My mountains. They’re not my mountains and I am not Isak Dinesan my-farm-my-people-my-Africa Karen Blixen . But they are the mountains I see every day from my home. My children grew up in their shadows and I grew up in the shade of one over the other side of the border; our farm was fed with the water that ran from the ice that capped Kilimanjaro. So. Indulge me: my mountains.
This evening my footfall fell hard. No dust rose as silky plumes as high as my thigh so there was no need when I got home to bang my tackies hard on the kitchen step and watch clouds fly, no need to wonder if tapping were enough of if I ought to chuck my Converses into the washing machine for a proper wash. No dust today. Two days ago rain fell long and hard and unexpected. It caught me short on another walk. First a breath of cool air and then the run of something like spray. Individual drops that tipped to that dust so that I could identify where each one had fallen. The breeze blew and dark clouds rushed in and real rain came so that drops all joined up, dot-to-dot and wet the earth with a million tiny kisses so that the ground puckered and was left quite wet cheeked. And I soaked through and joyous. The dogs had to shake, often; halos of water rose around them. I wished I could catch them slow-motion.
So the rain that fell that evening, softly and kindly and with decorum – not like the storms that used to blow up where I lived in my western outpost, those bustled in with blacked coated bossiness, hurling arrows of hot light and stomping about grey-booted and showing off to thunderous applause – the rain that fell here, that evening, with soft kisses and dainty skips, did not strip the earth bone bare and leave it ribbed with gullies. It just came and went and politely laid the dust and rinsed the air.
So that the next morning the sky was bright Persil-for-Coloureds Blue and the mountains stood all clear headed and fresh faced. They were still there this evening. A wisp of cloud gathered at Meru’s summit, as if it were enjoying a quiet evening smoke. A ribbon of jet-stream so frayed that its threads are pulled loose and white against a pale sky. Soon it’ll vanish.

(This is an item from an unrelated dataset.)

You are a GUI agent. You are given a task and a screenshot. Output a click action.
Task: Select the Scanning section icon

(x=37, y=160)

And I thought, again, how lucky am I? To walk this walk at the soft end of the African day when the light is all mellow-kind and the night steals softly in. I think of an artist when I witness this expanse of sky and earth and mountains. I imagine she unfurled a canvas, pulled it tight, pondered before washing her background soft blue and punctuating it, at either end, with these two extraordinary mountains which face one another across a valley where Africa spills, where urban sprawl bleeds to scrub and smallholdings and acacia and giraffe. In the Outpost my sky was huge. Huge. But there was nothing to break it. To lend perspective. It was clipboard flat. The occasional outbreak of kopjes the only elevation that pimpled an otherwise, mostly, uninteresting complexion. This is different. This is dramatic!
When the first explorers spied Kilimanjaro, they rubbed their eyes, they thought they were seeing things: a snow cap hovering as a mirage over equatorial savannah. I grew up beneath one of the mountains and have lived for much of my adult life within sight of her; Kilimanjaro has been a beacon, an anchor, an exclamation mark, You’re Home! I can pick her out from miles away. I point her out to a visitor, she hovers, my mountain, a ghost.
See it, I say.

No, they say, squinting, frowning.
I lean into them and point, arm outstretched, there, I say, see there.

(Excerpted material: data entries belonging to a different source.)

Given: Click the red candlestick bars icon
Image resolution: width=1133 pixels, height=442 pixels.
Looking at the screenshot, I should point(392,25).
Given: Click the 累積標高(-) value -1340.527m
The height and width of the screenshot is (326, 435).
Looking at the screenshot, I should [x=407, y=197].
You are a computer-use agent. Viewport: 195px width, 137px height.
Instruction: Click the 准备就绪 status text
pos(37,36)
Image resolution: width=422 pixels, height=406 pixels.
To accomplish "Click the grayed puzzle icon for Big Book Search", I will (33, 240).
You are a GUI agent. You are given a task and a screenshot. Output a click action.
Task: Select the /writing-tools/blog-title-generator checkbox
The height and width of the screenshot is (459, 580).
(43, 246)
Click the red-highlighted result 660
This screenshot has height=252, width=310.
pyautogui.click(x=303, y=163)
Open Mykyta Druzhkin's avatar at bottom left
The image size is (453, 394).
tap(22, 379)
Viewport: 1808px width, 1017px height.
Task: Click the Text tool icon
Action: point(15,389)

My visitor tips forward, eyes screwed together, flattened palm to brow.
Maybe? they offer hesitantly.
There, I say, there (trying not to sound impatient) see, look between those small hills, to the right of the big tree …

And then she reveals herself, she ripples forward, her icy head thrown back, her blue shoulders shrug, she doesn’t care if my visitors sees her or not. She wears a ra-ra skirt of cloud about her waist: that’s what gives her away.

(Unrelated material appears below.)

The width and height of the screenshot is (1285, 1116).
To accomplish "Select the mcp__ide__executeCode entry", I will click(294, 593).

Oh! Oh! I see her. Oh my. And in the setting sun, Kilimanjaro blushes with all the attention.
Even pretending to be invisible Kili is glorious. Majestic.
So my walk takes too long because I lose track of time and take picture after picture. But nothing in my tiny screen mimics this enormous sprawling masterpiece I’m tiptoeing through as I step up my pace and turn for home.
Daylight is nearly gone when I get in and the mountains wrap up in velvety black and the sun slides slowly off the edge of my world.